- Instructions to follow
The reader should set down exactly the lines from the one containing "You are a GUI" through the last line of the material, omitting every picture.

"""

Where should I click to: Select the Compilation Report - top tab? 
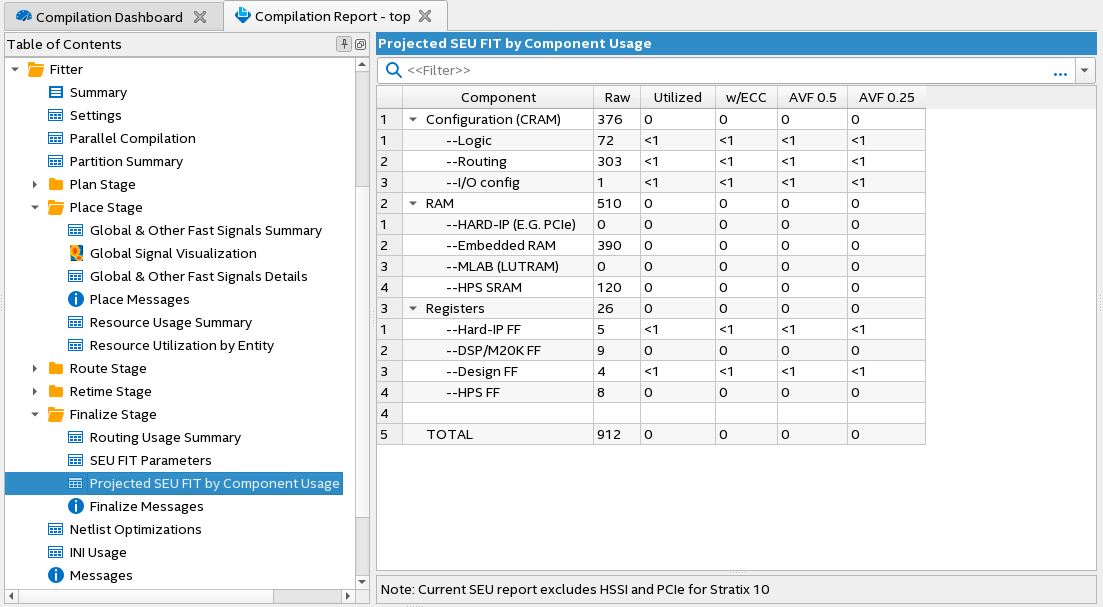click(325, 17)
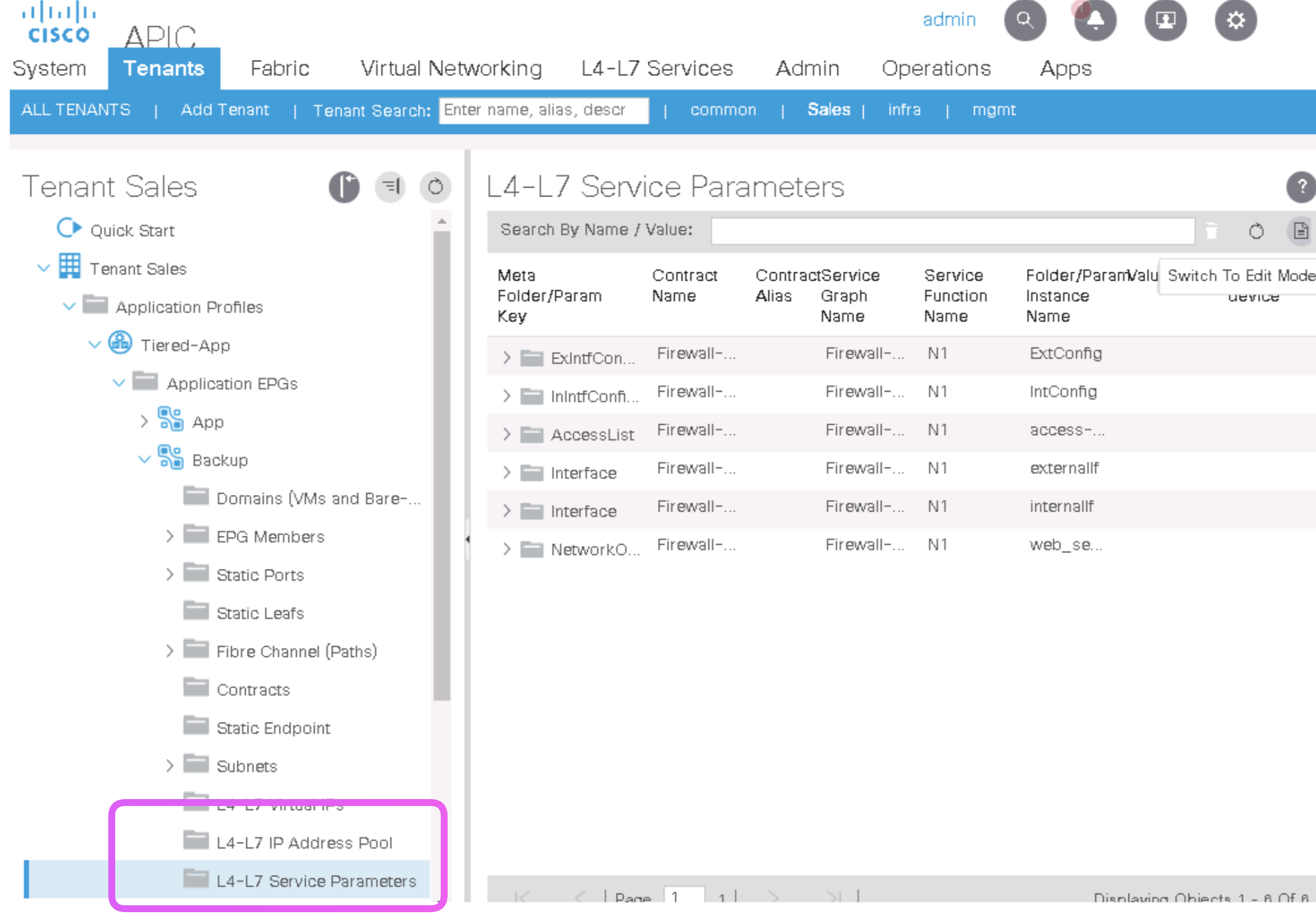This screenshot has width=1316, height=917.
Task: Select L4-L7 IP Address Pool folder
Action: point(303,843)
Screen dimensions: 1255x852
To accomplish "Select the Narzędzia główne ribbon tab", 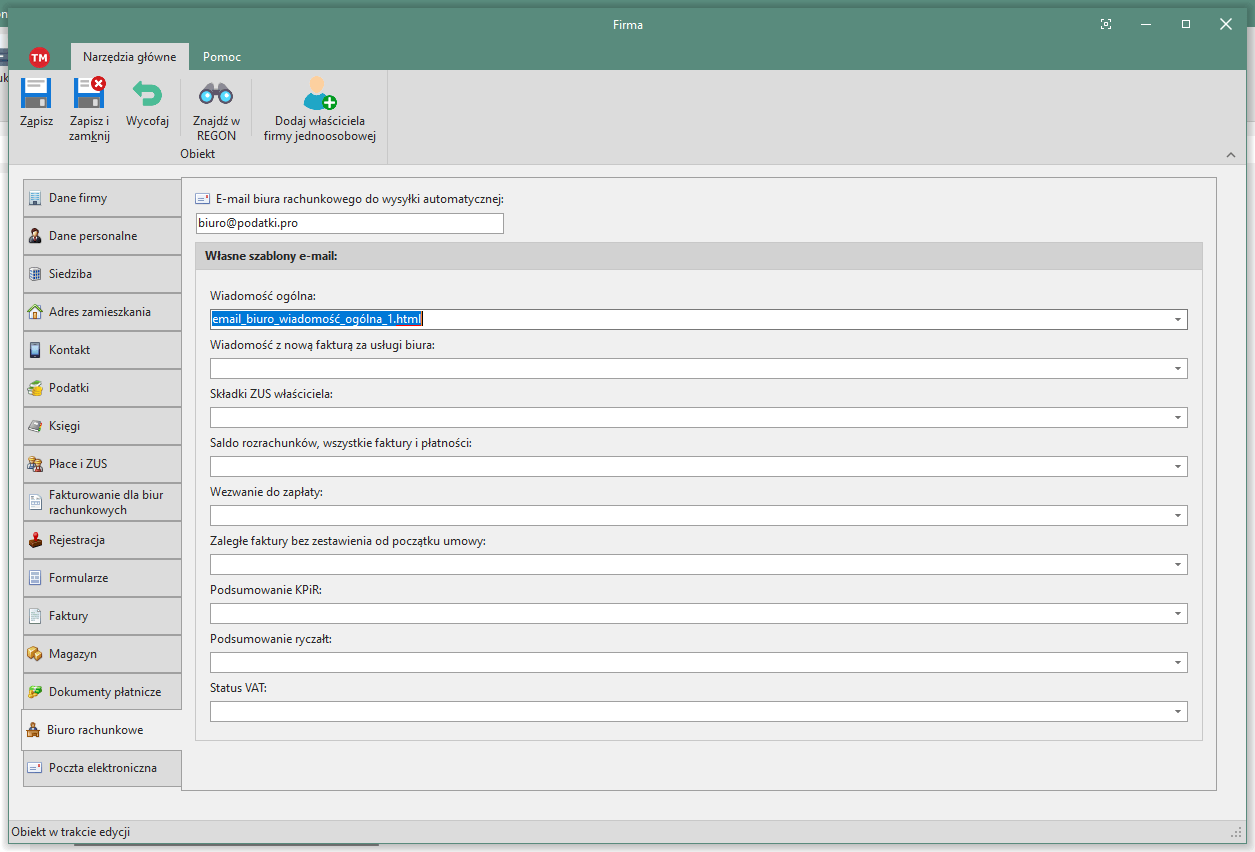I will 129,57.
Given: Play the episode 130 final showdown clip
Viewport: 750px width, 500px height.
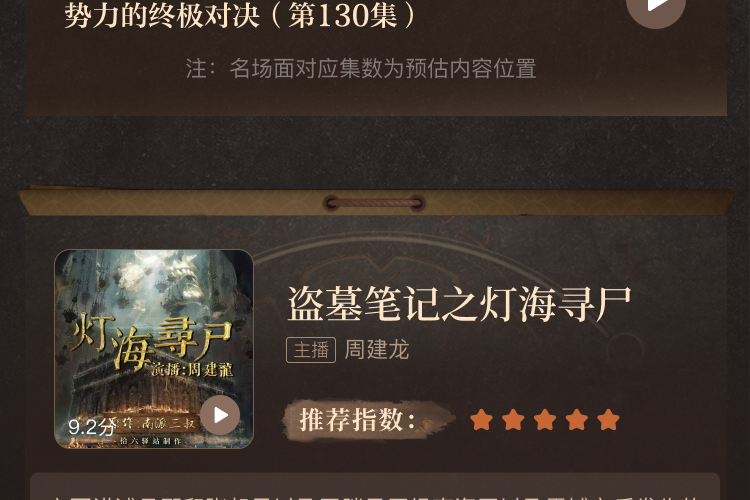Looking at the screenshot, I should point(656,7).
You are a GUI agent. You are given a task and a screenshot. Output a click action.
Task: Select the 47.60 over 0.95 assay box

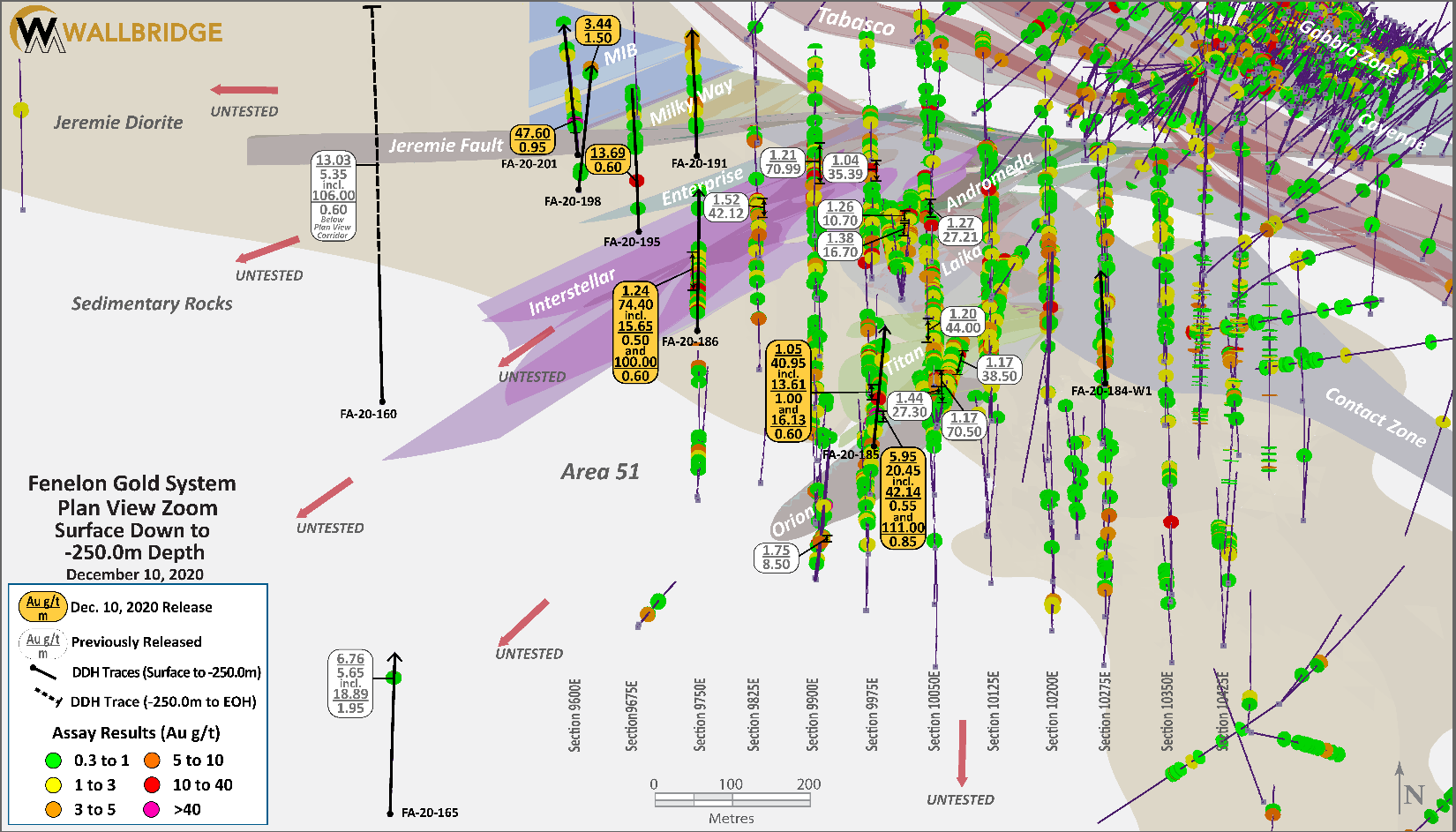click(x=532, y=140)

"""

- Completed task
You are a GUI agent. You are given a task and a screenshot. Output a click action.
Task: Select the 47.60 over 0.95 assay box

click(x=532, y=140)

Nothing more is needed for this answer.